Zawieszenie broni, uzgodnione po długich rokowaniach w Moskwie, ma na celu wstrzymanie walk, żeby umożliwić siłom ormiańskim w Górskim Karabachu i siłom azerbejdzańskim wymianę jeńców i poległych na wojnie.

Tureckie MSZ stanowczo potępiło w niedzielę rano nocny atak rakietowy sił armeńskich na Gandżę, drugie co do wielkości miasto Azerbejdżanu, którego Turcja jest sojuszniczką. O ostrzale poinformowały władze w Baku.

Wynegocjowane w Moskwie porozumienie o zawieszeniu działań wojennych jest z grubsza przestrzegane, choć co jakiś czas dochodzi do incydentów i sporadycznej wymiany ognia. Strony konfliktu nie ustają natomiast w wysuwaniu pod adresem przeciwnika oskarżeń o świadome łamanie rozejmu, licząc na zaskarbienie sympatii opinii międzynarodowej - zauważa AFP.

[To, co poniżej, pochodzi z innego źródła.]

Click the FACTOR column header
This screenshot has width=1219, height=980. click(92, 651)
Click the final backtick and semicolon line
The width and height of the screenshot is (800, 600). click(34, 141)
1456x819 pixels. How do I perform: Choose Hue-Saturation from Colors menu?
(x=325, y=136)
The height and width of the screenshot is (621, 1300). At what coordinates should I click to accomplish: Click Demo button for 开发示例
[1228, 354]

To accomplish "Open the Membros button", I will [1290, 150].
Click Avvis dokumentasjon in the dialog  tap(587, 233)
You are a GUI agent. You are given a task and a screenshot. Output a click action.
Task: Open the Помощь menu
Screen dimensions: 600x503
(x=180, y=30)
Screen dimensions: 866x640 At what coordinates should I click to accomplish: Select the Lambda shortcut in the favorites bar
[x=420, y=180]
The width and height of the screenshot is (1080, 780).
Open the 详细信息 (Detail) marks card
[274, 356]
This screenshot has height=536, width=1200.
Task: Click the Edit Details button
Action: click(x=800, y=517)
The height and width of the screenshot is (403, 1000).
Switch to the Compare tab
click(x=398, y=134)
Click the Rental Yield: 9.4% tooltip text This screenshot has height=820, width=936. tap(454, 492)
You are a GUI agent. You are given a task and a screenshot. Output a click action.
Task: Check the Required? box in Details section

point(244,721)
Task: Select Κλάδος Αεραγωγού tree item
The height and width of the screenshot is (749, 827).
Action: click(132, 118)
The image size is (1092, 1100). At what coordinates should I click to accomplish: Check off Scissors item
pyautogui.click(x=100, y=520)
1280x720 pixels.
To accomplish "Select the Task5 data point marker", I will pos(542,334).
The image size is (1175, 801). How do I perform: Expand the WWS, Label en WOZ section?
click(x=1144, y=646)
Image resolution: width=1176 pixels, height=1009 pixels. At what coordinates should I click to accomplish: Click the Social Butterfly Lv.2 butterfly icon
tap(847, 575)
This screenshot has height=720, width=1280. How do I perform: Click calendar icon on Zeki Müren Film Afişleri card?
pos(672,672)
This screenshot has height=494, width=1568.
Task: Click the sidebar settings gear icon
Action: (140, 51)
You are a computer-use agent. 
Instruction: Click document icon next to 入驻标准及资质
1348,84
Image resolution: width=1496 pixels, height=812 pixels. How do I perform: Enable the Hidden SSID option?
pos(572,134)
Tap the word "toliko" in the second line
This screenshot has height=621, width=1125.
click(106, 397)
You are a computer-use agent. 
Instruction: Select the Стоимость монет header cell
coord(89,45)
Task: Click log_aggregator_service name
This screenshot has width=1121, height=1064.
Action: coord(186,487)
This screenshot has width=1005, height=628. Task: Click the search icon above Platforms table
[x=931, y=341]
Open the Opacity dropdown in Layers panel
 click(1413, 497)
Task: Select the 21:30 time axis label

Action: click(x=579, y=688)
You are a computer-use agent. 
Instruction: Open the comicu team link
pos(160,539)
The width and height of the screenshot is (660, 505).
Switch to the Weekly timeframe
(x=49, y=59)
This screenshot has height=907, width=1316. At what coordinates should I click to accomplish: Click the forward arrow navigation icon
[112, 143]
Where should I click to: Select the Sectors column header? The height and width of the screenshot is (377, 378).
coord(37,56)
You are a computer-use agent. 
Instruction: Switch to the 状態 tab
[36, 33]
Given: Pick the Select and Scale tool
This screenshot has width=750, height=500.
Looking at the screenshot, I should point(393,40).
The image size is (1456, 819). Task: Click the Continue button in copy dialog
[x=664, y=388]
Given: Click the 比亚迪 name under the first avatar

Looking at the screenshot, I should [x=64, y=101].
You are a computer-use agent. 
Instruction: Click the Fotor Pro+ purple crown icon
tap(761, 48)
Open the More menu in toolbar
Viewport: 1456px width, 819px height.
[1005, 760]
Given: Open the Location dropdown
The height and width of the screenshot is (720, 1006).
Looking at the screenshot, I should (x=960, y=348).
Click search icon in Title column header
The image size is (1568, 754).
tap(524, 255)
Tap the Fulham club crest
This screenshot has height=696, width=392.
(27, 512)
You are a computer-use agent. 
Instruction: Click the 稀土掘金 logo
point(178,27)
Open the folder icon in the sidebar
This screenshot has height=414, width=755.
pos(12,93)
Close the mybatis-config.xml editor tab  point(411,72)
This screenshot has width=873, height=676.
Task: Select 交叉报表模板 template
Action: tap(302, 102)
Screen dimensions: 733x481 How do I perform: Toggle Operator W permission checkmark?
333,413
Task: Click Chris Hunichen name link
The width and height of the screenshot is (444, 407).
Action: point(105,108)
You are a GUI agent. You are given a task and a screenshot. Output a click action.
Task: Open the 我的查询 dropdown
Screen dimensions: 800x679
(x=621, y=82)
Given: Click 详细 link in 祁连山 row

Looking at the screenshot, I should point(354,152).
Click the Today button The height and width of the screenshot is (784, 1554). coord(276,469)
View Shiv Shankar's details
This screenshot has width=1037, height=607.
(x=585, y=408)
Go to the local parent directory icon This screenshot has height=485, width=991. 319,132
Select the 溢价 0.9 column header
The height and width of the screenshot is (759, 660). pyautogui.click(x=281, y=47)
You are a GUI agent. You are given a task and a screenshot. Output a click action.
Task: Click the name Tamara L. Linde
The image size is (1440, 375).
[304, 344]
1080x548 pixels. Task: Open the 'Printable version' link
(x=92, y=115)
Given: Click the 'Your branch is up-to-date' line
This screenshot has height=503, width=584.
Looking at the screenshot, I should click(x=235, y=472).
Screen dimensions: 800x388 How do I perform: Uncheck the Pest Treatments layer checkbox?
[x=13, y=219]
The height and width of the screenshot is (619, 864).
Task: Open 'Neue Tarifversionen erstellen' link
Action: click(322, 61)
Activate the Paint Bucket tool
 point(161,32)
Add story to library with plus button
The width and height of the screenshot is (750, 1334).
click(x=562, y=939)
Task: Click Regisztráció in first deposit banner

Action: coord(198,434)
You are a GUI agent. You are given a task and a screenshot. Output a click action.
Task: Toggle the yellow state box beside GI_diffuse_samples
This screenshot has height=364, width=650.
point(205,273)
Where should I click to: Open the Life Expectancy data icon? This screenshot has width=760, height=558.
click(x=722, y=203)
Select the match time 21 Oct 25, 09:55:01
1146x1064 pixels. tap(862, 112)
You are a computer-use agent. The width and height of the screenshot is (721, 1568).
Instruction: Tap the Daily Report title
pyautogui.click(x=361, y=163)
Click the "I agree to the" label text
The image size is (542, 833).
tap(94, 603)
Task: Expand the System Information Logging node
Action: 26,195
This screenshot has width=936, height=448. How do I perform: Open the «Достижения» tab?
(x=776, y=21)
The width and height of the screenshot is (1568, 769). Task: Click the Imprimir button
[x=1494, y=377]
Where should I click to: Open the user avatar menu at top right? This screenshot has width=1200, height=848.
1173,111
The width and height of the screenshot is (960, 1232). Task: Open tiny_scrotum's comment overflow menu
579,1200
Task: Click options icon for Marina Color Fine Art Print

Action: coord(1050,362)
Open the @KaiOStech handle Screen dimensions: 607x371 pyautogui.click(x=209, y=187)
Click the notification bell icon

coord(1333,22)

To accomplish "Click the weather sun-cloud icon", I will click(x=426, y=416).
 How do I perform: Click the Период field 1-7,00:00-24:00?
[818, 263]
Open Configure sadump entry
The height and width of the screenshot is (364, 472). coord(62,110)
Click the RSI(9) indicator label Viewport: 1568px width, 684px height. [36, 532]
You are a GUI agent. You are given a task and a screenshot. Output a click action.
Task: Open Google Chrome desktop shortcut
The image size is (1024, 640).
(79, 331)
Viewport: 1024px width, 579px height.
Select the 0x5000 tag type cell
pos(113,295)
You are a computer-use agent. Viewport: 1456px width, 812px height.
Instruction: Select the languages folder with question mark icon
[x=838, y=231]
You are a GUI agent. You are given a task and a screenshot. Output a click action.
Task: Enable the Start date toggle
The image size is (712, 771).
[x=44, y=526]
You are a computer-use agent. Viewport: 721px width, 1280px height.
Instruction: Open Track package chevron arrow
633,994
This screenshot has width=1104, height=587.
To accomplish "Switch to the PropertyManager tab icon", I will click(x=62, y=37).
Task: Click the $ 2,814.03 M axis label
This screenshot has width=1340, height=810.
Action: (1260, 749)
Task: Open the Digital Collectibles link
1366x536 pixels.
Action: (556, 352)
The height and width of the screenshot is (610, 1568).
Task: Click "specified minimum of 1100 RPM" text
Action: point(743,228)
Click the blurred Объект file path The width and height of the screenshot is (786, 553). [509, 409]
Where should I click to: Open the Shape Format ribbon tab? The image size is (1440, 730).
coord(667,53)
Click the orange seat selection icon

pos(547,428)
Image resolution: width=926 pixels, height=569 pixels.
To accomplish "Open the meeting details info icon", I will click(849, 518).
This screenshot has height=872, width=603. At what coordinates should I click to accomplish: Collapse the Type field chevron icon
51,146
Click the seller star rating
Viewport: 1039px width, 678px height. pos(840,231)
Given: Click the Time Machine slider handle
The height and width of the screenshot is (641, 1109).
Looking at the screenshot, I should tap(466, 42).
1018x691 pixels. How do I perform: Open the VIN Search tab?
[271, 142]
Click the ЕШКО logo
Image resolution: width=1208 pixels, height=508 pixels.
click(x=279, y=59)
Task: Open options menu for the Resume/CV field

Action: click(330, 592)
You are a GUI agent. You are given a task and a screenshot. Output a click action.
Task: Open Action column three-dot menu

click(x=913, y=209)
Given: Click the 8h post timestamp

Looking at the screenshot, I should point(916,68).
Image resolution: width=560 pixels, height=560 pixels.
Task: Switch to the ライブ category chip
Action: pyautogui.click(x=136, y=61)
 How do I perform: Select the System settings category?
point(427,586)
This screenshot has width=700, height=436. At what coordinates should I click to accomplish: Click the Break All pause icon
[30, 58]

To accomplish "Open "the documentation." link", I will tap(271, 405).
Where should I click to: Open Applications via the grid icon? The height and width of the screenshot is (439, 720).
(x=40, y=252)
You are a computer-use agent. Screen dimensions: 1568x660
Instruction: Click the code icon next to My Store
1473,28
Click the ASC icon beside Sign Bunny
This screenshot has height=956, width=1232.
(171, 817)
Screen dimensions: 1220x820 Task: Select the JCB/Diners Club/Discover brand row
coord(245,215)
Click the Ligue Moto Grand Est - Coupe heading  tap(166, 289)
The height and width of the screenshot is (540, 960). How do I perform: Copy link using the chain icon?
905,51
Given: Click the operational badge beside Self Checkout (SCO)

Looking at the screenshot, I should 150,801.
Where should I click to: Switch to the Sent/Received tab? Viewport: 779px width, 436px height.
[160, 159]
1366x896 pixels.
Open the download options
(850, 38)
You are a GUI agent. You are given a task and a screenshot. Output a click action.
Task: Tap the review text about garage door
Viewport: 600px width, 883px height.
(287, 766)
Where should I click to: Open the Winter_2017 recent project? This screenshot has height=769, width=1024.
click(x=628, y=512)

Doradca prezydenta Azerbejdżanu Ilhama Alijewa, Himket Gadżijew, powiedział, że mimo ostrzału Gandży, do którego nie powinno było dojść w ramach obecnego zawieszania broni, "Azerbejdżan wciąż stara się przestrzegać warunków rozejmu" i "jest wierny" jego postanowieniom.

Reklama

Według prokuratury generalnej Azerbejdżanu w ormiańskich ostrzałach artyleryjskich miejscowości położonych na terenie Azerbejdżanu zginęło łącznie 41 osób, rannych zaś zostało 205 osób. Zniszczeniu uległo łącznie 1165 domów jednorodzinnych, 57 bloków mieszkalnych i 147 budynków użyteczności publicznej.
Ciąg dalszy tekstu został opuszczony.